Overview
Objective
Network operators need a toolset to help automate bandwidth optimization, steer traffic with little operator intervention, and ensure that critical links always have sufficient bandwidth to avoid congestion.
Challenge
For service providers, managing bandwidth problems used to be a reactive and manual process. Pressure to solve it is huge. Network congestion leads to poor end-customer experiences. Congested links, high latency, and other network impairments lead to a poor perception of the services carried across your network or result in an inability to meet the service level agreements (SLAs) you have with your customers. In the worst-case scenario, your network issues lead to SLA or contract violations and the loss of your brand equity.
Solution
Using LCM and Circuit Style policies, SPs can now specify business-critical links with the intention to reserve bandwidth for these links. Identifying critical links and the operator's intention enables automatic optimization of the network in real time.

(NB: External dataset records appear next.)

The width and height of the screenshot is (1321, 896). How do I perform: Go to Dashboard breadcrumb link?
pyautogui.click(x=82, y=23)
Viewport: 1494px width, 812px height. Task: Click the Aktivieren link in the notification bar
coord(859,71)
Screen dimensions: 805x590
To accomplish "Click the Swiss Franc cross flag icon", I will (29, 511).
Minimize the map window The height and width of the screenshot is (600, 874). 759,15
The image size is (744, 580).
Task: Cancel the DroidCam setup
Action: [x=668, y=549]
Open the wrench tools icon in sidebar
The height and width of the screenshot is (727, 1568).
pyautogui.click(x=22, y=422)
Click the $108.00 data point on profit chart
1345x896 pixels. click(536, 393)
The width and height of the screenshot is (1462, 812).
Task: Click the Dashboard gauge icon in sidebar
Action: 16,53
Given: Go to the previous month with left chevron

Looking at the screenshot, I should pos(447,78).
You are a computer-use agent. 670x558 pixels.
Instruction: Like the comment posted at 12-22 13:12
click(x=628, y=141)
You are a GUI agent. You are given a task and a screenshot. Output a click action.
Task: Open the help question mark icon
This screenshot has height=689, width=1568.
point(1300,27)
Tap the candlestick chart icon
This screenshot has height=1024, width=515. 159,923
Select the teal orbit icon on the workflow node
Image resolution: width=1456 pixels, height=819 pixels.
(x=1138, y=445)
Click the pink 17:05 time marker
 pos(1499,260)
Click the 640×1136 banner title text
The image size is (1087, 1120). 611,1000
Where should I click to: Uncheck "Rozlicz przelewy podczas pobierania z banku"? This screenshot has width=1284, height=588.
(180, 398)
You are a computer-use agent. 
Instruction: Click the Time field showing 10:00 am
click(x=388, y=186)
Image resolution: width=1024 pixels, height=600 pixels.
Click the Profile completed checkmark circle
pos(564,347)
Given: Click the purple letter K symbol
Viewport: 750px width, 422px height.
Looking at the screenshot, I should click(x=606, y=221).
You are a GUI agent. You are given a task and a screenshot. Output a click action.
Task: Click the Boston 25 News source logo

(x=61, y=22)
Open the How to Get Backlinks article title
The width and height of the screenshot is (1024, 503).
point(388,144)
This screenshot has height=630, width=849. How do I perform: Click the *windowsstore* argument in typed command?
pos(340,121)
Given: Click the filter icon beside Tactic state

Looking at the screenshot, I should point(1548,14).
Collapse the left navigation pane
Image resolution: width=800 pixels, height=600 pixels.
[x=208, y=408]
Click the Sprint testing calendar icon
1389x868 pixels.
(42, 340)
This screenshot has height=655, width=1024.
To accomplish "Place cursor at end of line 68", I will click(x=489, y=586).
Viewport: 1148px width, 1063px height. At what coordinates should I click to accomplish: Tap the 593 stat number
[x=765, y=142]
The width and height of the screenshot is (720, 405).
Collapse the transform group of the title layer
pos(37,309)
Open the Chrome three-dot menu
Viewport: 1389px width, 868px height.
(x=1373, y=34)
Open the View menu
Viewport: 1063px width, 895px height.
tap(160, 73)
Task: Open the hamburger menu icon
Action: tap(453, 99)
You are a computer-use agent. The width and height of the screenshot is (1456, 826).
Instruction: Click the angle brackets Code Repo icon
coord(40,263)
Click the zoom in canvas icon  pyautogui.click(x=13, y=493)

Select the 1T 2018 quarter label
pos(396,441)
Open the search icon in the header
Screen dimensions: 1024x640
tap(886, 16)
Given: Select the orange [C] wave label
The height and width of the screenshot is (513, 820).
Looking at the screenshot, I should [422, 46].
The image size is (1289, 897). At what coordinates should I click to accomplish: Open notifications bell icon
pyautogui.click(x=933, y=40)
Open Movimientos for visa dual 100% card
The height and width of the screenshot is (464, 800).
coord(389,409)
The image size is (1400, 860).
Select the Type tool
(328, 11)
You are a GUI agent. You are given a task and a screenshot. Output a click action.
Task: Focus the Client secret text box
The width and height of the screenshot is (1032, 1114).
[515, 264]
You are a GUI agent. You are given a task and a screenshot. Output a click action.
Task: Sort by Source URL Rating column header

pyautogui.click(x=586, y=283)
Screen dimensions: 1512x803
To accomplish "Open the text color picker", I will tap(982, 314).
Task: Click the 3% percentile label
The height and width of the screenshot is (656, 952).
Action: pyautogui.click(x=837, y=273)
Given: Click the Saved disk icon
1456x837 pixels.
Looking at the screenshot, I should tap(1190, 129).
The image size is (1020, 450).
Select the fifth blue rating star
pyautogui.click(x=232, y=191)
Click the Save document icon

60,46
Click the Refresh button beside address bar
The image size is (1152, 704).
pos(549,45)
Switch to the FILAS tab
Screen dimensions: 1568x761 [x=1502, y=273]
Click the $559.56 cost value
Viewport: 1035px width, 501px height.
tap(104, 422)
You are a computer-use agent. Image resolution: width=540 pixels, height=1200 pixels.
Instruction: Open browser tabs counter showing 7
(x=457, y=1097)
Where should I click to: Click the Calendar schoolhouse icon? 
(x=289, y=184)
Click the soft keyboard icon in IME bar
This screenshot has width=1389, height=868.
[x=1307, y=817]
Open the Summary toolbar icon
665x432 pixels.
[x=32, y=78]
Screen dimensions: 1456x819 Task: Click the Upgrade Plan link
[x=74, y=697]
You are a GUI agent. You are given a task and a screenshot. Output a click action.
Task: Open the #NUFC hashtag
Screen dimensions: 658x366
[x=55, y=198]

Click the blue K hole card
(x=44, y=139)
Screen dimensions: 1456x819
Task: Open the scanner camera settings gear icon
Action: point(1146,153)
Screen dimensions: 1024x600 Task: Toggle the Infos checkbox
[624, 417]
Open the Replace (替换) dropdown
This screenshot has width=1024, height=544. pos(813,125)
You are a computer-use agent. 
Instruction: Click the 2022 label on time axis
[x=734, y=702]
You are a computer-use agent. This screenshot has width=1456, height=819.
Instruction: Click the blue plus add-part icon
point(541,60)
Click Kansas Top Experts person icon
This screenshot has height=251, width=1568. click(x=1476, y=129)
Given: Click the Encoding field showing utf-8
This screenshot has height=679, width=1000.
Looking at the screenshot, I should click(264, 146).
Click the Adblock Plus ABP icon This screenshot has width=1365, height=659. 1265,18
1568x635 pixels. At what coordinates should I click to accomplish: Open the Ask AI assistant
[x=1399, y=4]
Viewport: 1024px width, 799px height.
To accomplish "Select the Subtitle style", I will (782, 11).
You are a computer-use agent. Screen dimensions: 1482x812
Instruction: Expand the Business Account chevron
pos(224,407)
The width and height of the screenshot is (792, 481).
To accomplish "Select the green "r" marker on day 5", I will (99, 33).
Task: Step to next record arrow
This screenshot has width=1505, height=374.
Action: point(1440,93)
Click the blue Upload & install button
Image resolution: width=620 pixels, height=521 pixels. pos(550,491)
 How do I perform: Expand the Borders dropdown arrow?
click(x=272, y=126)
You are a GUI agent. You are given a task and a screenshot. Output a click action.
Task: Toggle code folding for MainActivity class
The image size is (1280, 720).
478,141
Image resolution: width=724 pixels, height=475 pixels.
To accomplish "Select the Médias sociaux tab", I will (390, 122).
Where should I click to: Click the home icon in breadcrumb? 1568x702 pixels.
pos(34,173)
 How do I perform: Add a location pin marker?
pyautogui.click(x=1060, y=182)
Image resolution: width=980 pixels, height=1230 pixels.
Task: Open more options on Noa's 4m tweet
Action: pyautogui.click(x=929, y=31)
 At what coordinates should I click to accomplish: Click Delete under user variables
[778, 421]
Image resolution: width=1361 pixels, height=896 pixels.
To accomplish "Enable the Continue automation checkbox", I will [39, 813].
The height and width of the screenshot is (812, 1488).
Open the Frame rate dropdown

Cisco Crosswork Network Controller offers both:
-
Local Congestion Mitigation (LCM) is a tactical solution for bandwidth management and congestion mitigation. It is best applied when you are attempting to solve congestion issues directly, on the devices themselves, without a full-scale traffic matrix or advanced planning.
-
Circuit-Style Segment Routing (CS-SR) is a strategic traffic engineering solution that permits you to reserve bandwidth in advance for critical links, avoiding congestion issues entirely for these high-priority links.
Local Congestion Mitigation (LCM)
Instead of optimizing for bandwidth resource in the network by rerouting traffic in the entire network (end-to-end path optimization), LCM checks the capacity locally, in and around the congested area, at an interface level and reroutes traffic between the endpoints of the congested interface (local interface-level optimization). Focusing on an issue locally eliminates the need for simulating edge-to-edge traffic flows in the network through a full traffic matrix, which is both cumbersome to create and is less scalable as node counts continue to increase.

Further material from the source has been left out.